-- start DOCUMENT SEGMENT --

Hmm, I said you had done something wrong… but another question might be: how big is your file? And how many lines in a row might match with the exact same prefix? Because there is a limit to how many bytes can fit inside a capture group in a regex. So if you have lines that are thousands of characters wide, or have thousands of the aaaa-prefixed lines, it might be enough to overwhelm the regex engine. If it gets too big, it can come back with an Invalid Regular Expression message, even though it’s really an “invalid size” problem. But you haven’t given us enough to be sure.

Nataly Flower

@PeterJones

Thank you very much for your assistance. I appreciate it a lot. :)

I must say you have given me the key to realize what was happening. I was not really doing anything wrong, nor there is anything wrong with the regex formulated above by @Mark-Olson, whom I also thank for his help once again.

-- end DOCUMENT SEGMENT --
-- start EXERCISE INPUTS --

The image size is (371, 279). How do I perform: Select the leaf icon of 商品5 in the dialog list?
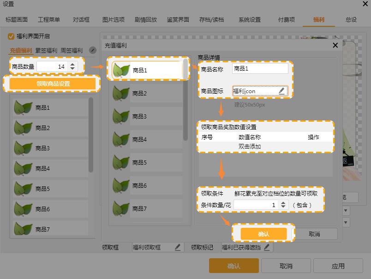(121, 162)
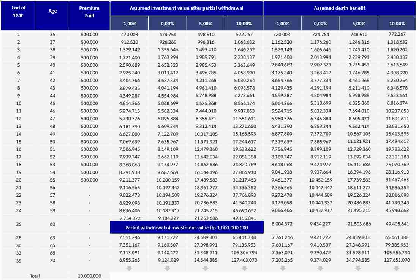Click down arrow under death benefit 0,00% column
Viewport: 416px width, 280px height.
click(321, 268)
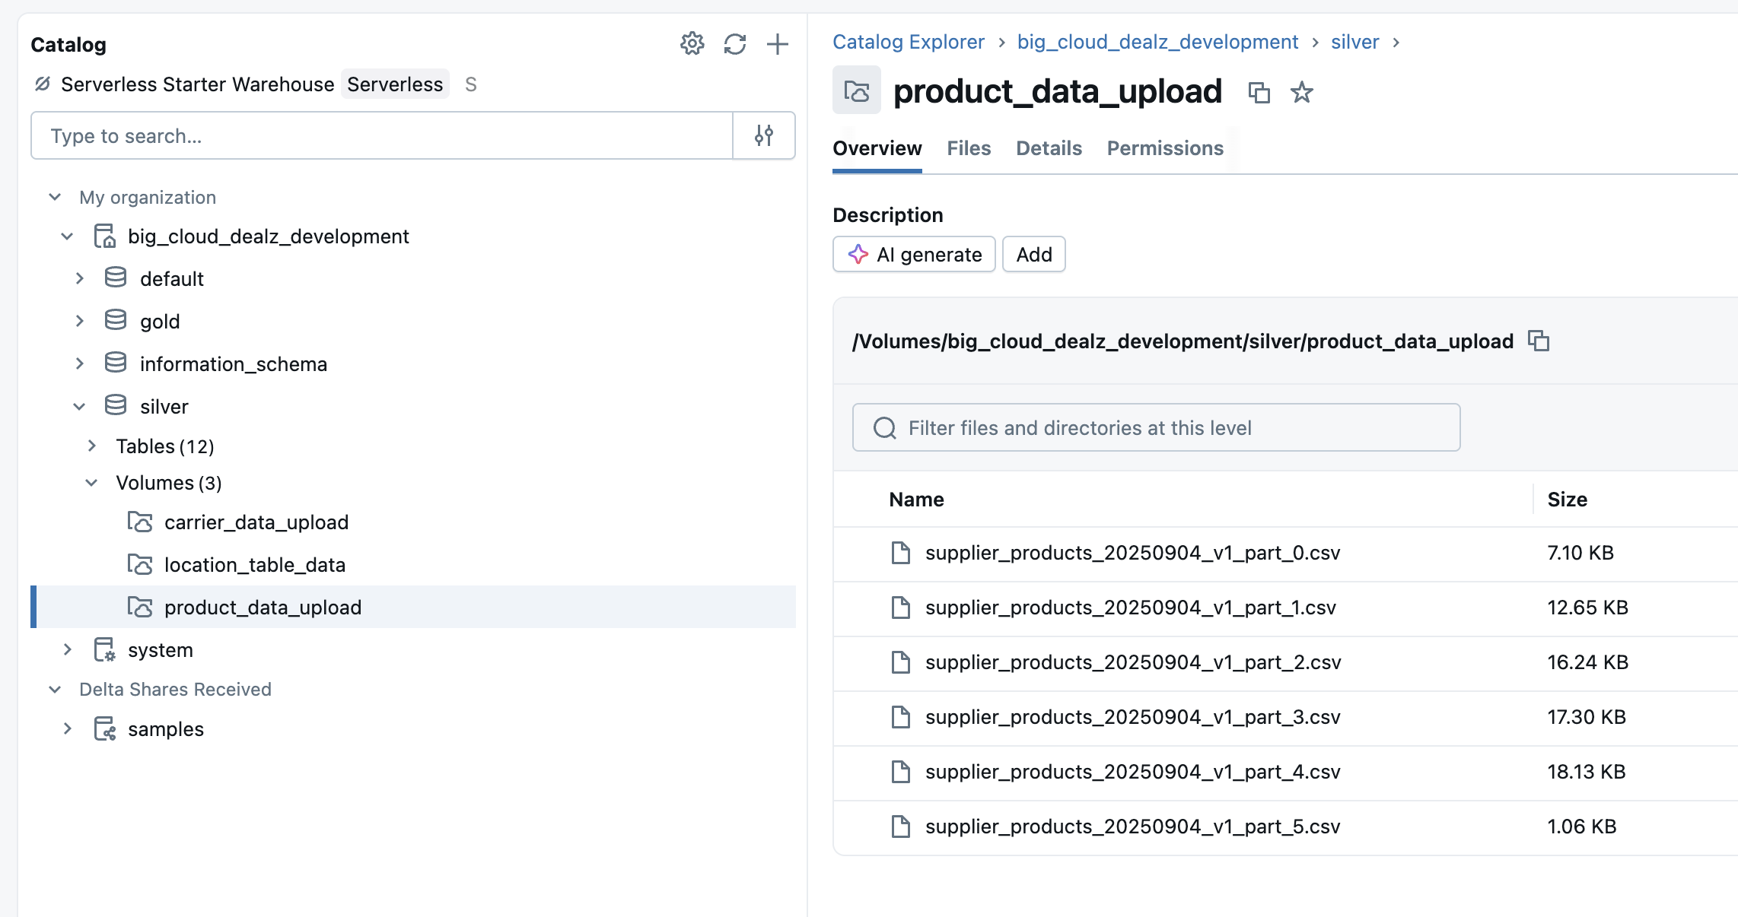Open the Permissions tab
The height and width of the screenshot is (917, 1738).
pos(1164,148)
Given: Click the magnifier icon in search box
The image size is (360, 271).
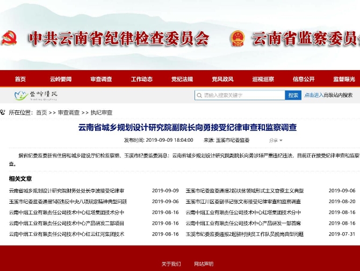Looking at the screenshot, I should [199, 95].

-- end EXERCISE INPUTS --
-- start EXERCISE INPUTS --

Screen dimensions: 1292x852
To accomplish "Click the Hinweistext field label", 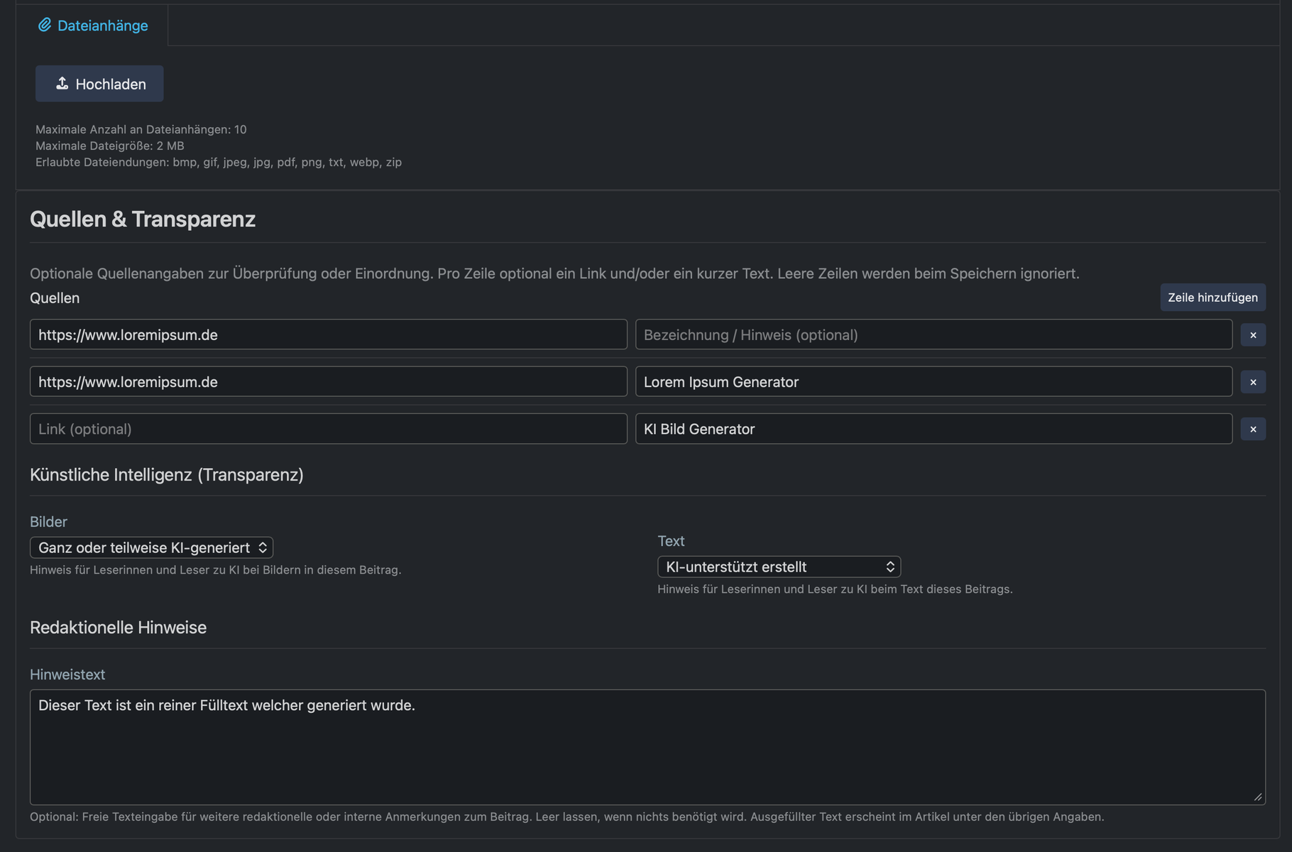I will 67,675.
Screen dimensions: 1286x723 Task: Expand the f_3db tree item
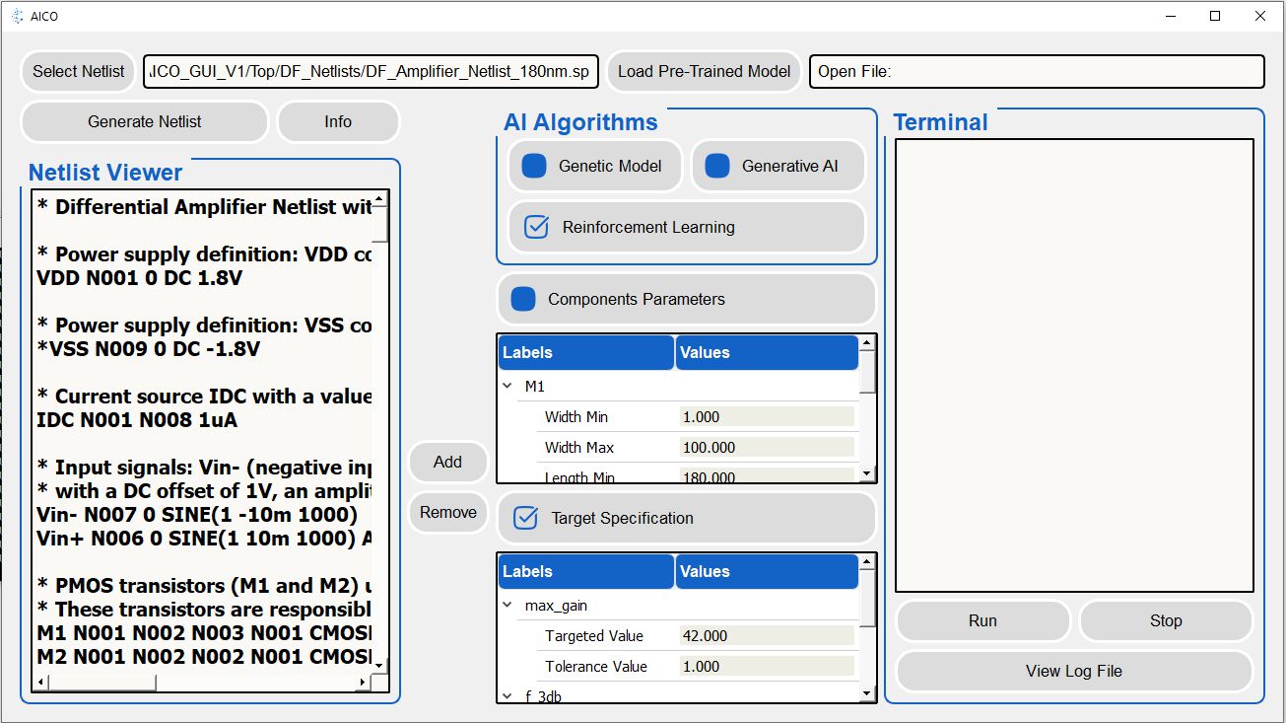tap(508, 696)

-- end EXERCISE INPUTS --
-- start EXERCISE INPUTS --

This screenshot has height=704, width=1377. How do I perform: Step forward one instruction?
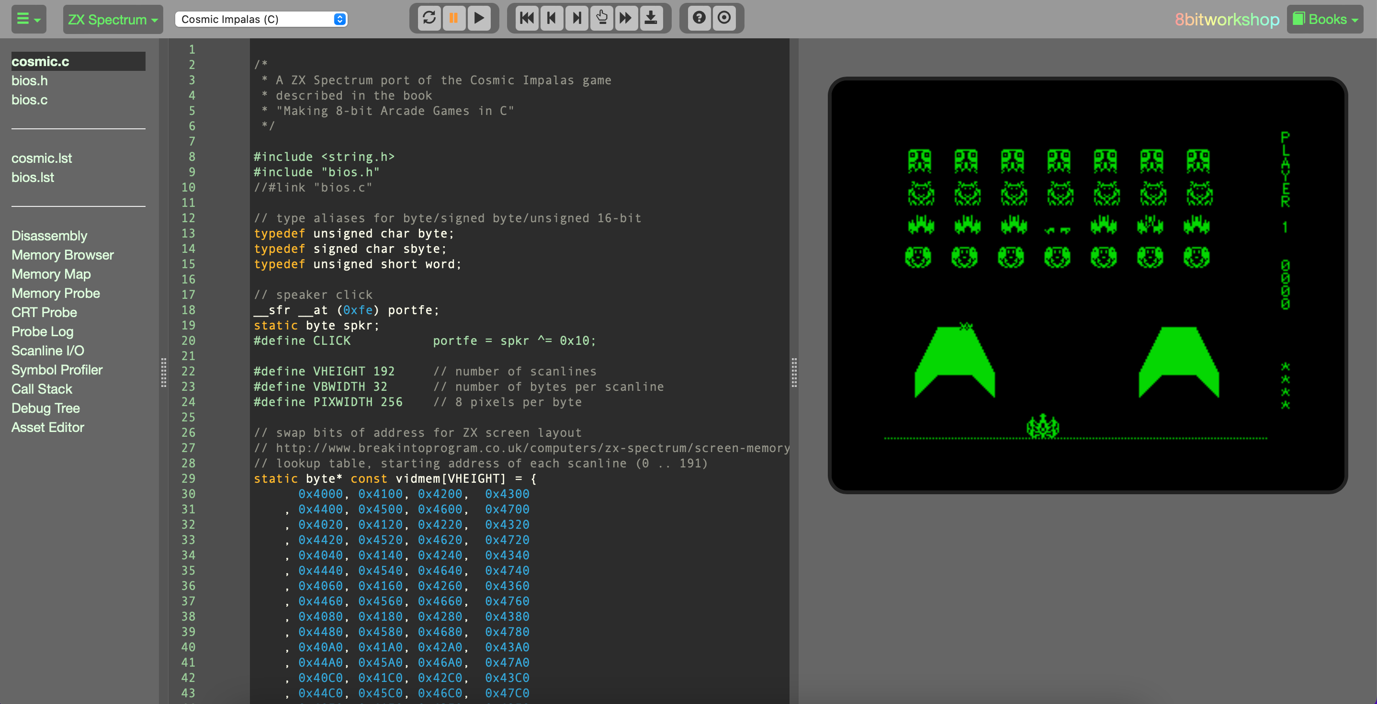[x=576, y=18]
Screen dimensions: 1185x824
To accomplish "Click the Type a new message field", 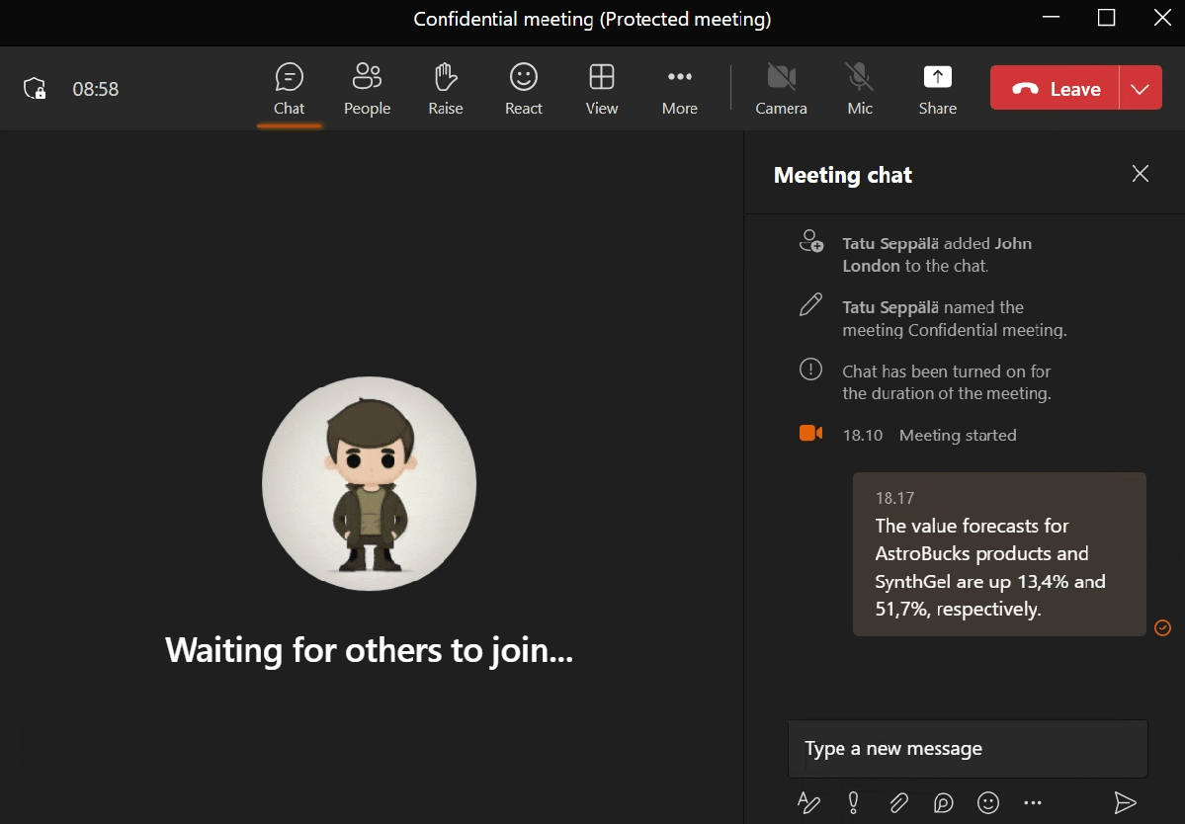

-- end EXERCISE INPUTS --

## PROBLEM SET
#1 Update the forum post, beginning at the words "Hmm, I said" and stopping after "it a lot. :)", so that "pattern matcher" takes the place of "regex engine".
#2 Recast the entries as a numbered list, beginning at the line that has "Screen dimensions: 1185x824" and stopping after the line that has "a new message", with the pictures left out.

## FULL ANSWERS
#1
Hmm, I said you had done something wrong… but another question might be: how big is your file? And how many lines in a row might match with the exact same prefix? Because there is a limit to how many bytes can fit inside a capture group in a regex. So if you have lines that are thousands of characters wide, or have thousands of the aaaa-prefixed lines, it might be enough to overwhelm the pattern matcher. If it gets too big, it can come back with an Invalid Regular Expression message, even though it’s really an “invalid size” problem. But you haven’t given us enough to be sure.

Nataly Flower

@PeterJones

Thank you very much for your assistance. I appreciate it a lot. :)

#2
1. Screen dimensions: 1185x824
2. To accomplish "Click the Type a new message field", 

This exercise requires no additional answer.